Not long ago I stumbled across a post on a Bible software forum that taught me a new word: “pangram.” I had to Google it to find out that a pangram is a sentence that includes every letter of the alphabet. A classic example is that odd sentence used to display all the characters of a typeface: “The quick brown fox jumps over the lazy dog.” The forum post I read cited Deuteronomy 4:34 and Zephaniah 3:8 as examples of pangrams in the Hebrew Bible, then asked how to find a pangram in the Greek New Testament or Septuagint.

Now, I have no idea why the person who wrote the post wanted to find such sentences in Greek, but I could certainly see it being useful in an introductory Greek course.
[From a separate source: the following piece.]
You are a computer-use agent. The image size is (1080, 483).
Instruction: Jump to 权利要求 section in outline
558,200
As students are trying to learn the Greek alphabet, the instructor could assign a few sentences to read which would force them to deal with every letter.
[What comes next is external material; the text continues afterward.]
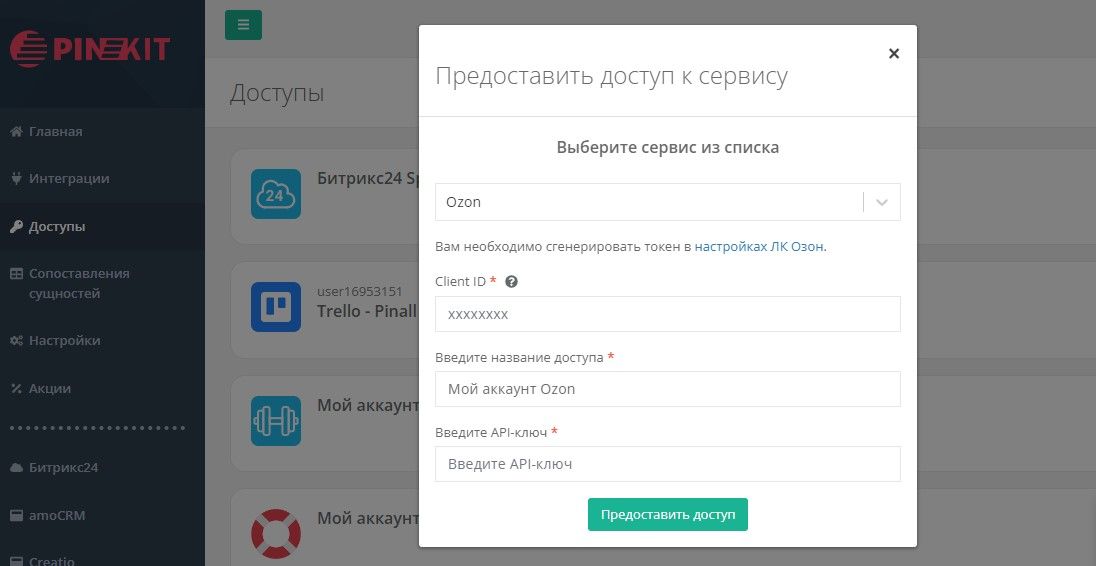Click the access name input field

click(x=667, y=389)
Of course, regardless of whether such a search has any practical value, it is an interesting challenge, and it got me wondering how such a search could be constructed using Accordance. Here’s what I came up with:

pangram1

By using the asterisk wildcard on either side of each letter of the alphabet, I told Accordance to look for any word containing each letter. By joining those together with the AND command, I told Accordance it must find a verse containing at least one word with each letter of the Greek alphabet. Note also that I’ve enclosed each search term in quotation marks to make sure I am searching inflected forms (the words as they appear in the text) rather than lexical forms (the dictionary form of each word).

This search finds two verses in the New Testament which contain all 24 letters of the Greek alphabet: Matthew 5:30 and Revelation 2:10. However, Revelation 2:10 does not contain a true pangram, since the entire alphabet is contained in two sentences rather than just one. To make sure we find all the places where a single sentence contains all the letters of the alphabet, we simply need to click the plus icon to the right of the search field, then set the first pop-up to Scope and the second pop-up to Sentence.

pangram2

When you hit return to run the search, Revelation 2:10 is eliminated, while a number of long sentences spanning more than one verse are added.

pangram3

By the way, when I ran a similar search on the Hebrew Bible, Accordance found 17 verses, including Deuteronomy 4:34. However, it did not find Zephaniah 3:8, the second example given in the original post. The reason is that Zephaniah 3:8 has all the letters except sin. Since it does contain the letter shin, whether or not you consider Zephaniah 3:8 as a pangram depends on whether you treat sin and shin as one letter or two.

So there you have it. If you ever need to find sentences with every letter of the alphabet (and who doesn’t?), Accordance can do it easily and accurately.